Thursday, February 5, 2009

DESIGN CONTINUED: HOW MANY BLOCKS?

Posted by Peg in South Carolina

My attention may be on the handspun shawl I am getting close to being able to warp, but I still continue to think and make notes about the silk crackle shawl which will follow. Here are some of the issues I am concerned with.

1. NUMBER OF THREADING BLOCKS

The most immediate issue is to determine how many blocks across the width of the warp I want. The art pieces, all of the based on Zielinski’s notion of creating 8 crackle blocks on 4 shafts, consisted of 17 blocks across the warp, but that was a much narrower warp. This shawl will be 28” wide.

2. SIZE OF BLOCKS

But even before I can decide the number of blocks, I need to determine how many units in each of the blocks. Yes, I do plan (at least at this point) to keep each block the same size. To determine the number of units I need to determine how wide I want the blocks.

3. ENDS PER INCH (EPI)

The epi for the shawl will be different from that for the art pieces: 60 epi instead of 72. 72 epi is generally the best setting for 60/2 silk woven in a twill pattern. Since I am weaving this crackle in what is essentially twill fashion, 72 would be the right sett. And it worked quite well for the art pieces.

== GIVEN TASK ==
Please output the part of the shawl design post that opens with the words containing "2. SIZE OF BLOCKS" and closes with "the art pieces.". The lines after this come from a different source.

== DATA SECTION ==
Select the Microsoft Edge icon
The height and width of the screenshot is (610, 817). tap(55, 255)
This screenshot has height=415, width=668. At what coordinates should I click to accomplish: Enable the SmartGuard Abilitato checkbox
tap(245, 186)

== FULL RESPONSE ==
2. SIZE OF BLOCKS

But even before I can decide the number of blocks, I need to determine how many units in each of the blocks. Yes, I do plan (at least at this point) to keep each block the same size. To determine the number of units I need to determine how wide I want the blocks.

3. ENDS PER INCH (EPI)

The epi for the shawl will be different from that for the art pieces: 60 epi instead of 72. 72 epi is generally the best setting for 60/2 silk woven in a twill pattern. Since I am weaving this crackle in what is essentially twill fashion, 72 would be the right sett. And it worked quite well for the art pieces.